The Communist Party has promised to bolster personal consumption. But doing so would risk undermining a pillar of the country's current financial system: the household savings that support the government-run banks.

Here in Jilin City, the state banks are full of money from savings accounts. The banks use that money to make low-interest loans to corporate beneficiaries - including real estate developers, helping fuel a speculative property bubble that has raised housing prices beyond the reach of many consumers. It is a dynamic that has
played out in cit ies throughout China.

Meanwhile, China's central bank in Beijing also depends on the nation's vast pool of consumer savings to help finance big investments in the foreign exchange markets, as a way to keep the currency artificially weak.

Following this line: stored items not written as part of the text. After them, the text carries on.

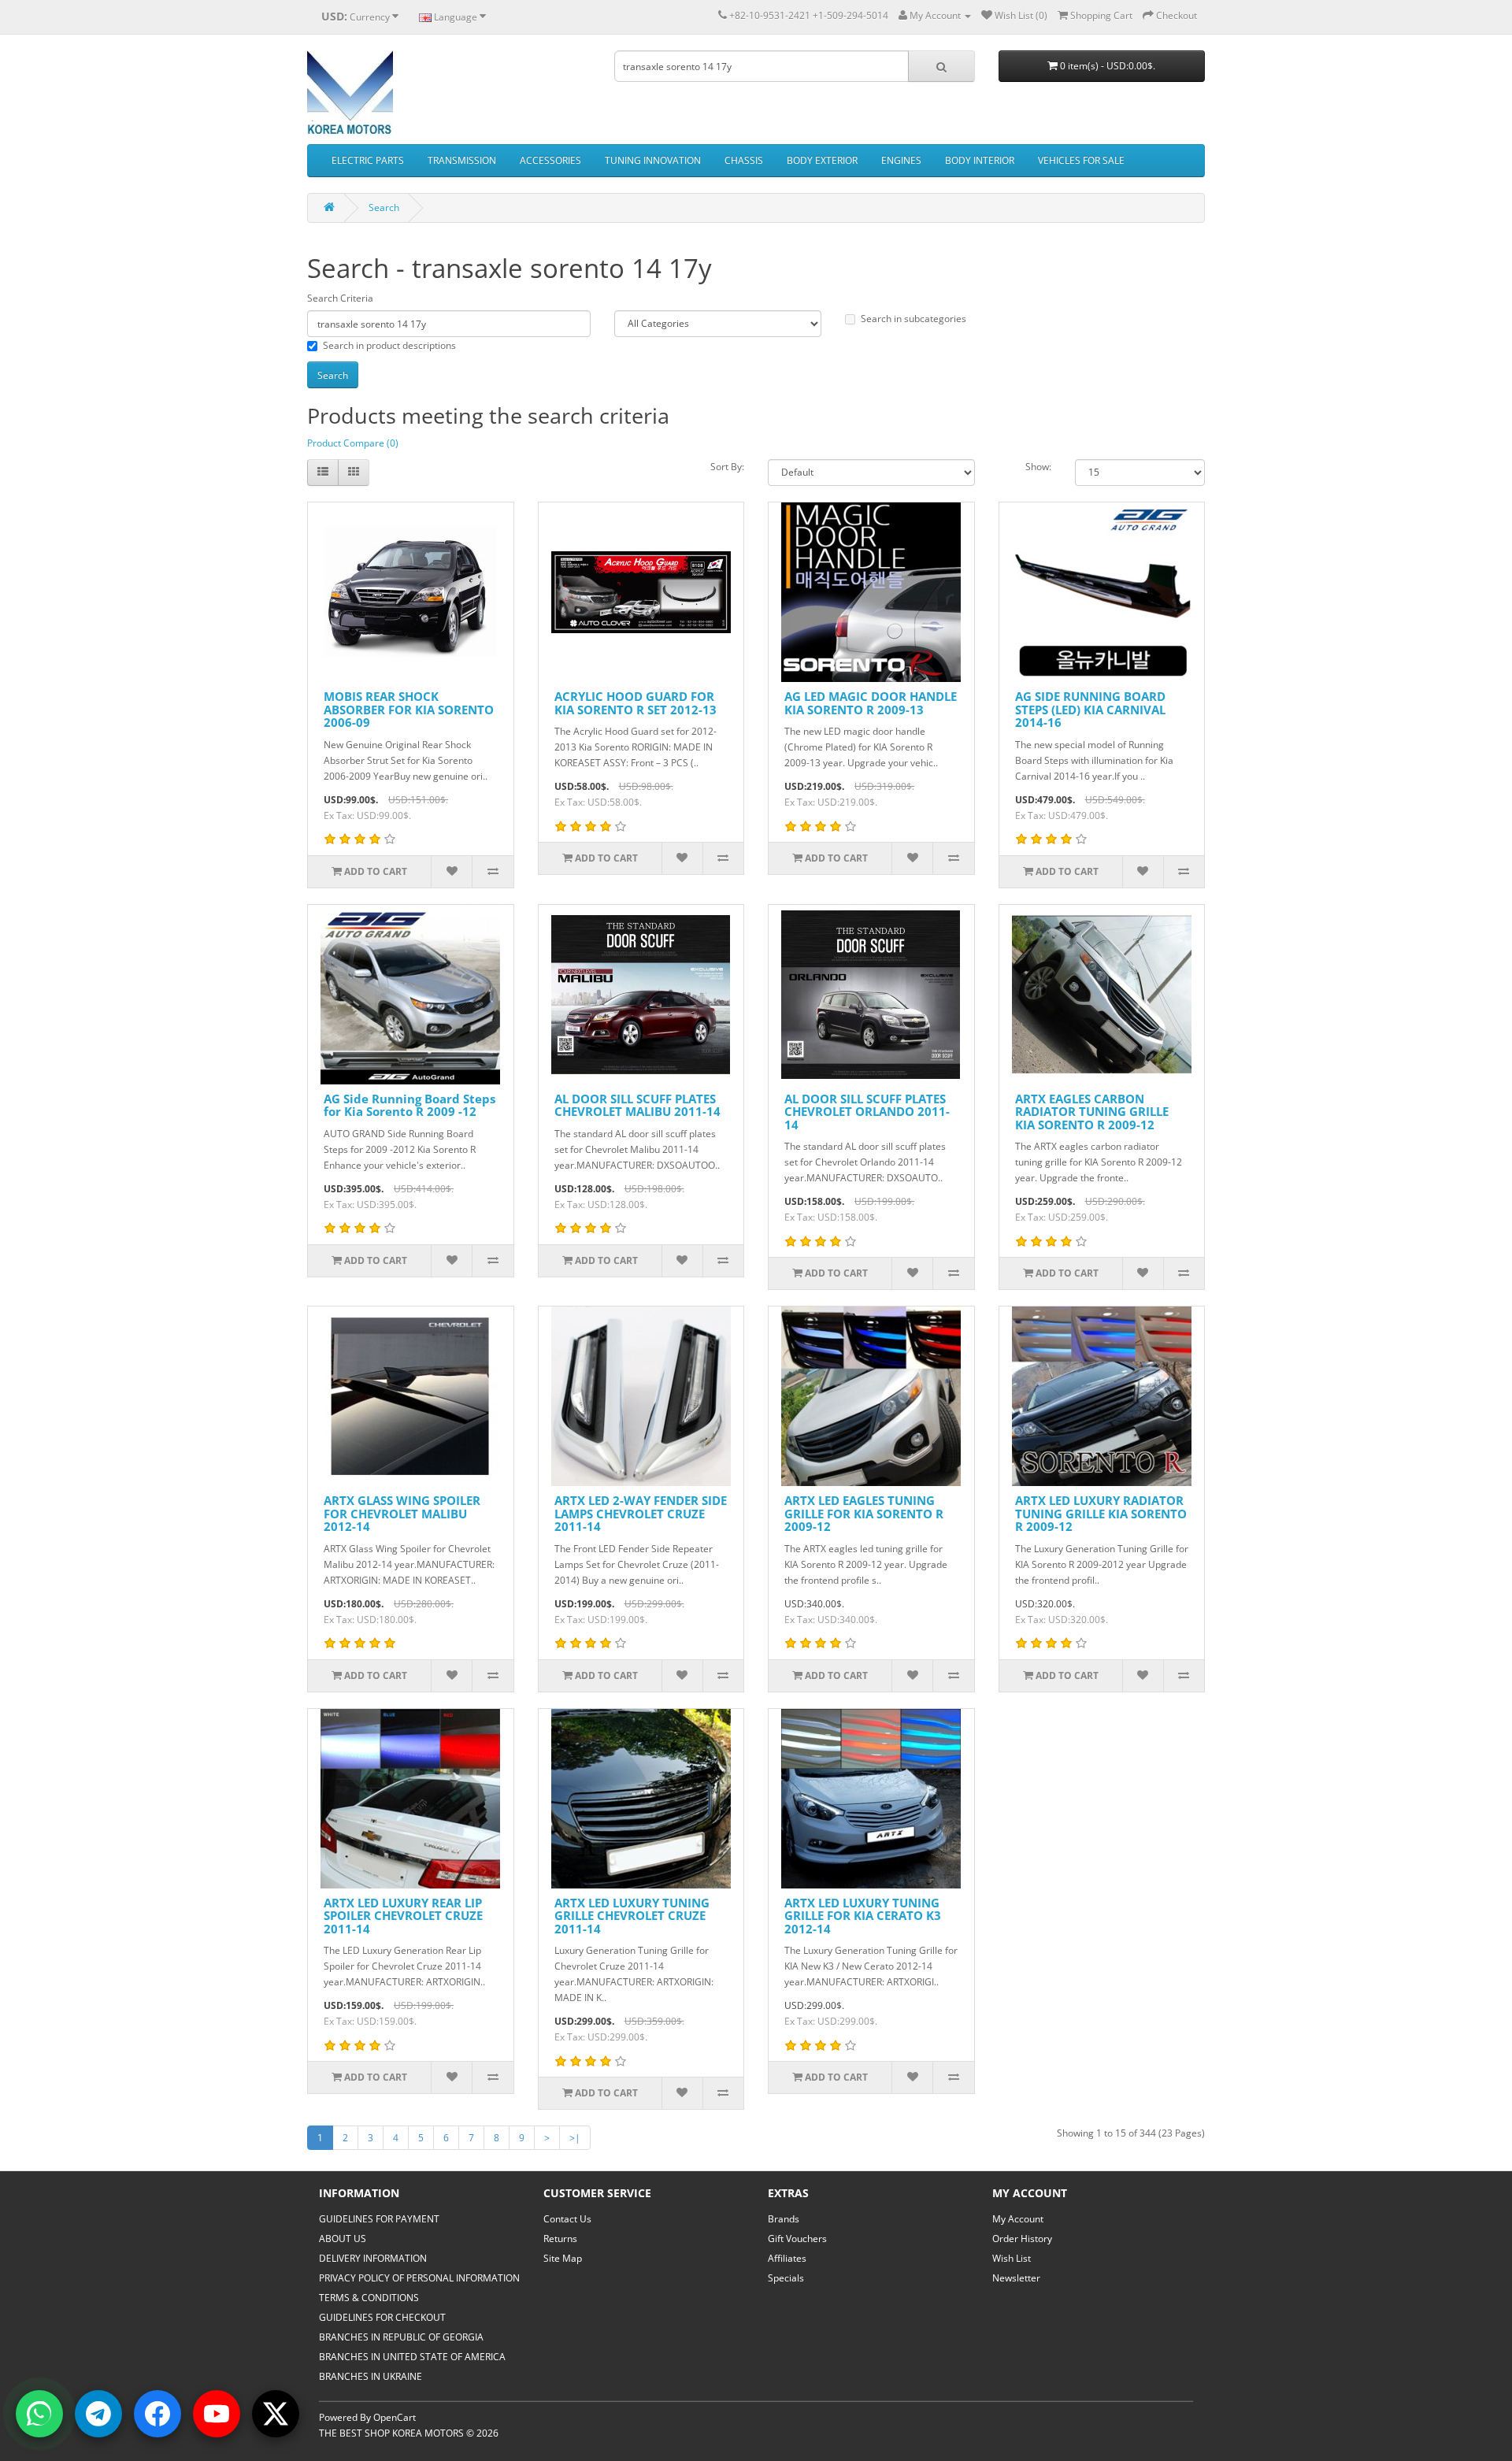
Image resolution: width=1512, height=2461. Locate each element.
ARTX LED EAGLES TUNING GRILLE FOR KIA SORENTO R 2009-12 (863, 1513)
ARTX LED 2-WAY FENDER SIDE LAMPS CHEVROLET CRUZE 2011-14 (640, 1513)
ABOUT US (342, 2238)
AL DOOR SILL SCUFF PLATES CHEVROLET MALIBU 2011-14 (637, 1105)
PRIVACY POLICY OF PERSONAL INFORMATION (419, 2278)
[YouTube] (216, 2413)
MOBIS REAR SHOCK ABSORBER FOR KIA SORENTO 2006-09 (409, 709)
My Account (1017, 2219)
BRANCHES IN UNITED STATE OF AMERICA (412, 2356)
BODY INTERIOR (979, 160)
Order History (1022, 2238)
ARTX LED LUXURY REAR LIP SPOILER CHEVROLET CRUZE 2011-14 (403, 1916)
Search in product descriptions (389, 345)
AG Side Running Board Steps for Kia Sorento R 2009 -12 (409, 1105)
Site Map (562, 2258)
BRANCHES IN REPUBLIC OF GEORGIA (401, 2337)
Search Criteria (340, 298)
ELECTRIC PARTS (368, 160)
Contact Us (567, 2219)
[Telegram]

The weak currency helps sustain China's mighty export economy by lowering the global price of Chinese goods. But it also makes imports unaffordable for many Chinese.

Consumer choice in many cities is confined largely to the limited offerings of state-run stores and small shops. Sales of global "brands" come mainly in the form of counterfeits.

If China is to make consumer spending a larger share of the economy, it will need to encourage big changes in the habits of people like Wang Jianping, a highway design specialist, and his wife, Shue Wang, who ret ired seven years ago.

The Wangs, both 52, have an annual household income of $16,000 - more than double the national average for urban families. They own a modest apartment in Jilin City. They paid for their son's education at prestigious Tsinghua University in Beijing. And they are prodigious savers, with $50,000 in a state-run bank.

But the Wangs feel pressed. They do not own a car, and they never shop or go out to eat. "We don't like to spend tomorrow's money today," said Ms. Wang.

But tomorrow's money may not be worth as much as today's - not as long as their savings account earns only a 3 percent interest rate while inflation lopes along at 6 percent or more.  Yet the Wangs are afraid to invest in
China's notoriously volatile stock market. Chinese law sharply limits their ability to invest overseas. And real estate speculation might prove risky if the bubble bursts.

Like many in China, the Wangs save because they worry about soaring food prices and the high cost of health care. Why would China deliberately suppress the consumer market that might help it reach its goal?

Some analysts trace the current policies to the late 1990s. That's when the bloat of China's giant, uncompetitive
state-run corporations nearly brought the country's economic expansion to a standstill. With state-owned companies facing bankruptcy, the state banks were burdened with hundreds of billions of dollars in nonperforming loans; many banks faced insolvency.

To avert a crisis, Beijing let state-owned companies lay off tens of millions. And to shore up the banks, Beijing assumed tighter control over interest rates, which included sharply lowering the rates paid to depositors. An account that might have earned 3 percent in 2002, after inflation, would today be effectively losing 3 to 5 percent, factoring in inflation.

That is how Chinese banks can provide extremely cheap financing to state-owned companies while still recording
huge profits. It has also helped the banks provide easy financing for big public works projects, like the high-speed train system, the 2008 Beijing Olympics.

It was during this same period that the Communist government discarded the promise of lifelong employment and state health care. Beijing shifted more of the high costs of social services onto households and the private sector. The system took an enormous economic toll on personal pocketbooks.

Raising consumption will require a radical overhaul of the economy - not just weaning state banks off household subsidies but forcing state-run firms to pay higher borrowing rates. It would also mean letting the currency rise closer to whatever value it might naturally reach.

It would mean, in short, a significant dismantling of the state capitalism that has enabled China to come so far so fast. "To get consumption to surge," said Mr. Pettis, "you need to stop taking money from the household sector."